Can you extract the text from all the rows below word for word, keeping every line but dropping the pictures?

## start Records for the task

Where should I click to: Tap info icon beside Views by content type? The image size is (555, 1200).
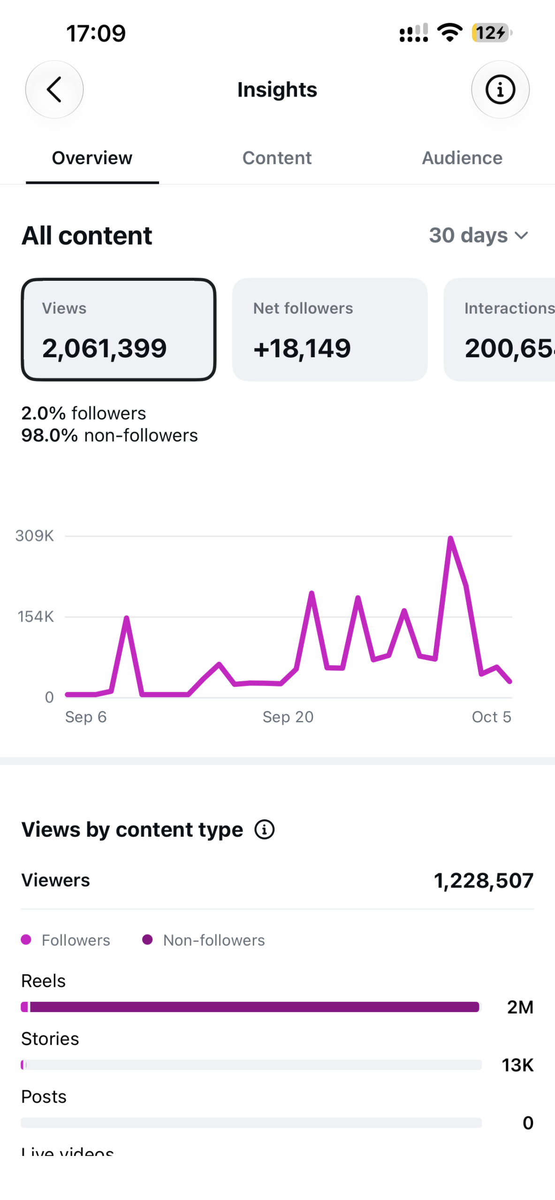(x=264, y=829)
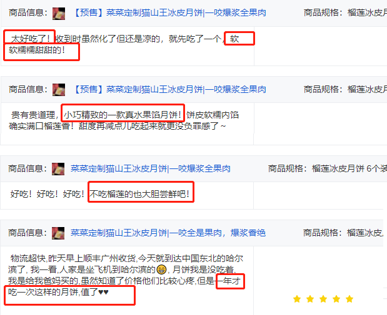Click the third yellow rating star
Image resolution: width=387 pixels, height=315 pixels.
click(323, 299)
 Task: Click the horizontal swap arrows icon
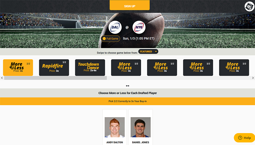point(128,86)
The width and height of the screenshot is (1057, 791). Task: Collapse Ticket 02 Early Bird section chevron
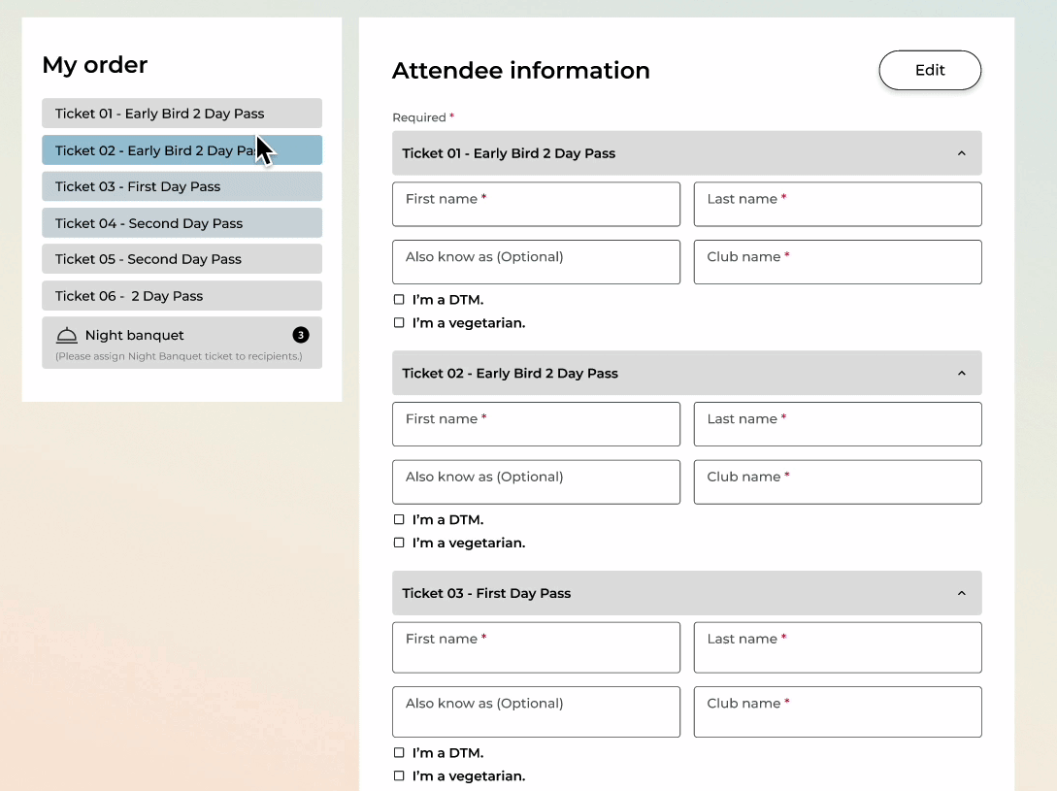pos(961,374)
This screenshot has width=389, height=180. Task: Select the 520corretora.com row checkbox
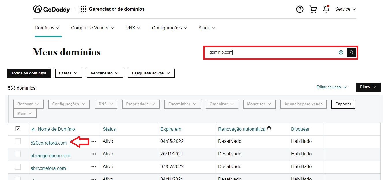18,141
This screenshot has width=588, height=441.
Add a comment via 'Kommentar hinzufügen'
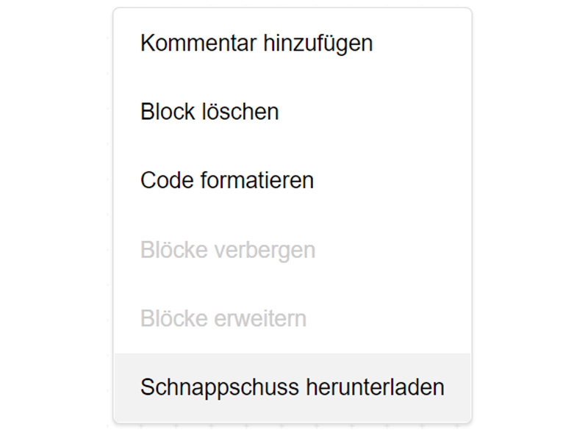point(257,43)
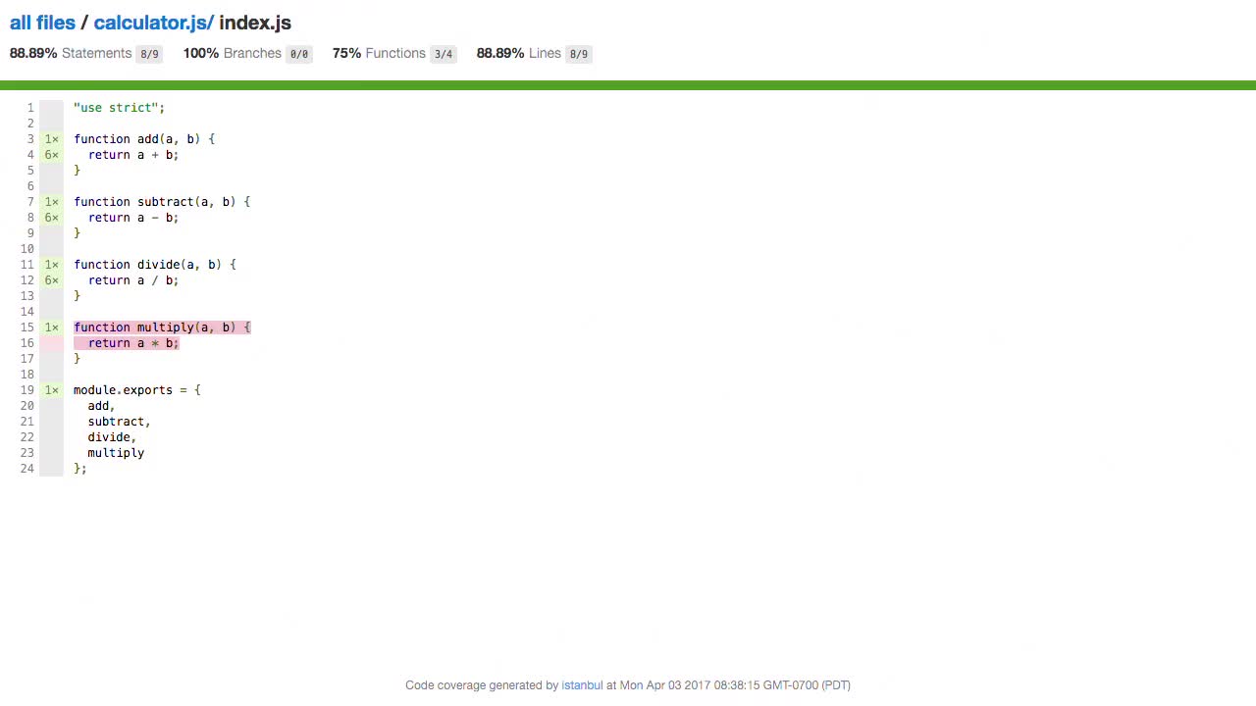The image size is (1256, 706).
Task: Click the 1× execution count on line 19
Action: coord(51,390)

## end Records for the task

## The solution:
Where should I click to: Tap info icon beside Views by content type? The image size is (555, 1200).
(x=264, y=829)
Click the third yellow rating star
Image resolution: width=387 pixels, height=315 pixels.
click(323, 299)
 Task: Click the horizontal swap arrows icon
point(128,86)
The width and height of the screenshot is (1057, 791). Task: Collapse Ticket 02 Early Bird section chevron
pos(961,374)
This screenshot has width=389, height=180. Task: Select the 520corretora.com row checkbox
18,141
This screenshot has width=588, height=441.
Add a comment via 'Kommentar hinzufügen'
point(257,43)
The image size is (1256, 706).
Task: Click the 1× execution count on line 19
Action: coord(51,390)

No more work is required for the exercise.